#### TASK STATEMENT
Extract every item below word for word, keeping each line unchanged and in its original order.

[Item positions]
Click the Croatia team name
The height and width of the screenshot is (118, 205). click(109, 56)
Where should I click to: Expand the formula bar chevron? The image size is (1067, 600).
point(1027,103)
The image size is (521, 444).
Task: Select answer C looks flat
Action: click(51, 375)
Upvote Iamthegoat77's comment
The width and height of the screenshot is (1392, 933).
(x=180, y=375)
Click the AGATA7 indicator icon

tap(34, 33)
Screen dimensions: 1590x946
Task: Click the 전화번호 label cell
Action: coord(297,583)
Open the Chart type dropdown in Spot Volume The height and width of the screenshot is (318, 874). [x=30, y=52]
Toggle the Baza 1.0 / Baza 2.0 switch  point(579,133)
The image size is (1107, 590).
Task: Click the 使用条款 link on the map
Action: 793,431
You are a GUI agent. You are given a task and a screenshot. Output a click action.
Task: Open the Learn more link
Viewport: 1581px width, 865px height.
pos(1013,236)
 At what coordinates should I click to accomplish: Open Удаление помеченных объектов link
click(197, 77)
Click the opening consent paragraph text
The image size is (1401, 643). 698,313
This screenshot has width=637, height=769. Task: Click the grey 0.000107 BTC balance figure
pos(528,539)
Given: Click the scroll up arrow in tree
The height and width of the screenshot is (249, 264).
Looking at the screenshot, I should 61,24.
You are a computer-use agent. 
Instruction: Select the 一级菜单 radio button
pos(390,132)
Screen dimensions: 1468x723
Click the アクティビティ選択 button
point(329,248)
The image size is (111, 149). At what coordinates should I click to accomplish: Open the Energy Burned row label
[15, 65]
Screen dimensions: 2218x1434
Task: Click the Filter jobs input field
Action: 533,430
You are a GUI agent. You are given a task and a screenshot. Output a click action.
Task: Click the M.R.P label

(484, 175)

#### RESPONSE
Click the Croatia team name
The height and width of the screenshot is (118, 205). click(109, 56)
Where should I click to: Expand the formula bar chevron? The image size is (1067, 600).
point(1027,103)
The image size is (521, 444).
Task: Select answer C looks flat
Action: click(51, 375)
Upvote Iamthegoat77's comment
The width and height of the screenshot is (1392, 933).
(x=180, y=375)
Click the AGATA7 indicator icon

tap(34, 33)
Screen dimensions: 1590x946
Task: Click the 전화번호 label cell
Action: coord(297,583)
Open the Chart type dropdown in Spot Volume The height and width of the screenshot is (318, 874). [x=30, y=52]
Toggle the Baza 1.0 / Baza 2.0 switch  point(579,133)
The image size is (1107, 590).
Task: Click the 使用条款 link on the map
Action: 793,431
You are a GUI agent. You are given a task and a screenshot. Output a click action.
Task: Open the Learn more link
Viewport: 1581px width, 865px height.
pos(1013,236)
 At what coordinates should I click to accomplish: Open Удаление помеченных объектов link
click(197, 77)
Click the opening consent paragraph text
The image size is (1401, 643). 698,313
This screenshot has width=637, height=769. Task: Click the grey 0.000107 BTC balance figure
pos(528,539)
Given: Click the scroll up arrow in tree
The height and width of the screenshot is (249, 264).
Looking at the screenshot, I should 61,24.
You are a computer-use agent. 
Instruction: Select the 一级菜单 radio button
pos(390,132)
Screen dimensions: 1468x723
Click the アクティビティ選択 button
point(329,248)
The image size is (111, 149). At what coordinates should I click to accomplish: Open the Energy Burned row label
[15, 65]
Screen dimensions: 2218x1434
Task: Click the Filter jobs input field
Action: 533,430
You are a GUI agent. You are given a task and a screenshot. Output a click action.
Task: Click the M.R.P label

(484, 175)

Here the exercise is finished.